GEK Terna Holdings Real Estate Constructions S.A.
- Native name: ΓΕΚ ΤΕΡΝΑ
- Type: Anonymi Etairia
- Traded as: Athex: GEKTERNA
- Industry: Construction, Energy
- Founded: 1969 (as GEK)
- Headquarters: Athens, Greece
- Area served: Greece
- Key people: Giorgos Peristeris (Chairman)
- Products: Construction Concessions Energy Waste management Mining Real Estate
- Revenue: €971.30 million (2020)
- Operating income: €145.10 million (2020)
- Net income: €58.07 million (2020)
- Total assets: €4.635 billion (2020)
- Total equity: €823.86 million (2020)
- Owners: Georgios Peristeris (29.75%) Latsco Hellenic Holdings S.a.r.L (7.60%)
- Number of employees: 2,052 (2020)
- Subsidiaries: Terna Energy S.A. (45.9%) Heron S.A. (50%)
- Website: www.gekterna.com

= GEK Terna =

Greek conglomerate

GEK Terna Holding Real Estate Construction (Genikós etaireía Kataskevastikí)(ΓΕΚ(Γενικός εταιρεία Κατασκευαστική) ΤΕΡΝΑ) is a large Greek conglomerate which is listed on the Athens Exchange. Its construction branch Terna is one of the leading enterprises of its sector in Greece.

GEK Terna's electric utilities branch Terna Energy lately focused on the production and transmission of renewable energy. Through its subsidiary Heron S.A., it is also involved in the construction and operation of thermoelectric power generation fueled with natural gas as well as the supply of Electricity and Natural Gas to consumers. Terna Energy is listed separately on the Athens Exchange.

==Company==
The company was formed when former competitors GEK and TERNA merged in 1999. Until 2008, GEK was the name of the holding with TERNA being its operational branch. The Athens-based company has been listed at the Athens Exchange since 1969 and belongs to the 25 companies forming the FTSE/Athex Large Cap index. In 2013, U.S. investment firm York Capital Magagement bought a 10% share of the company.

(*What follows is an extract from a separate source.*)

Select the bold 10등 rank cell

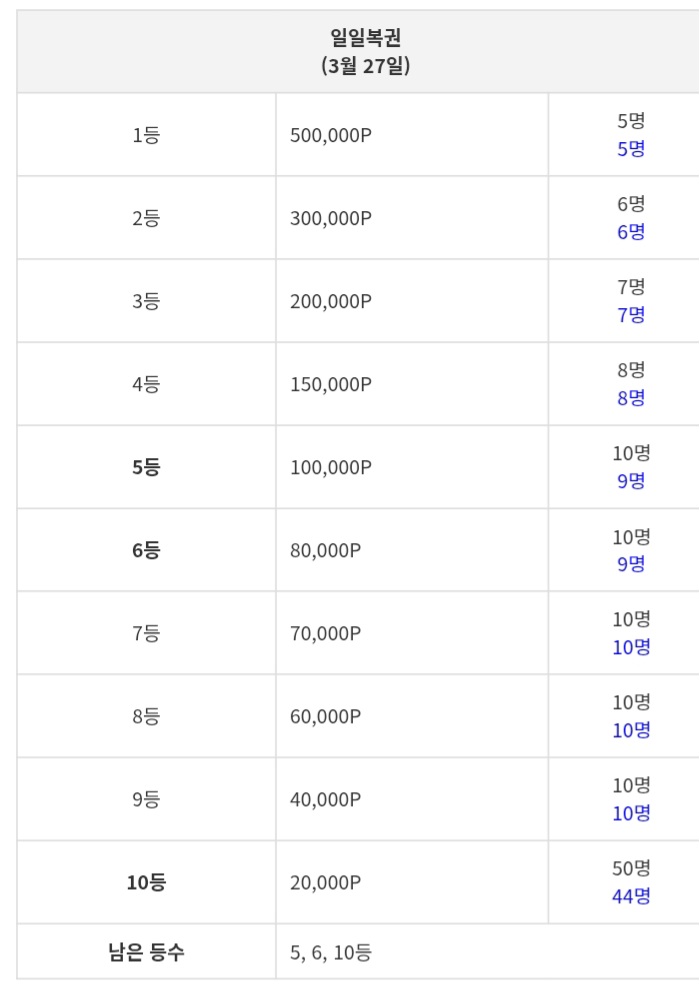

In 2017, GEK Terna was fined €18.6 million ($ million) for colluding with other major Greek construction companies for 23 years (1989–2012) to rig the tenders for public work projects in their favour, including projects that received funding from the European Union.

== Sectors ==

===Rail privatization bid===
Following the Greek government-debt crisis, GEK Terna showed interest in the planned privatization of Greek state-owned railway carrier TrainOSE. Together with the state-owned railway companies of Russia and France, RZD and SNCF, and Romanian private railway carrier Grup Feroviar Român, it placed a joint bid for TrainOSE and the Hellenic Company for Rolling Stock Maintenance (Rosco), currently held by the Hellenic Republic Asset Development Fund. Following the January 2015 legislative election, the new SYRIZA-led administration however put the decision under review.

=== Kavala Port ===
In January 2025, GEK Terna's subsidiary, Sarisa, took over the sub-concession for the Kavala Port's commercial use. The agreement, valued at around €34 million, grants Sarisa the rights to operate, maintain, and develop part of the port for 40 years. The investment plan includes €36 million for further development and heavy maintenance.

=== Motorway concessions ===

As of January 2026, the GEK Terna fully owns:

- Kentriki Odos, the operator of the A1 motorway between Skarfeia and Raches, and the A3 motorway;
- Nea Odos, the operator of the A1 motorway between Metamorfosi and Skarfeia, and the A5 north of Antirrio.

GEK Terna also has a stake in the following motorway and expressway concessions:

- 90% of Nea Attiki Odos, the operator of the Attiki Odos motorway network since 6 October 2024: GEK Terna briefly owned 100% of Nea Attiki Odos until 8 October the same year, when it sold 10% of its stake to Marianna Latsis (via Latsco Direct Investments);
- 75% of Nea Egnatia Odos (continued from Egnatia Odos on 31 December 2025), the operator of the A1 motorway north of Kleidi, as well as the A2, A25, and A29 motorways;
- 20.48% of Olympia Odos, operator of the A5 motorway south of Rio, and the A8 motorway.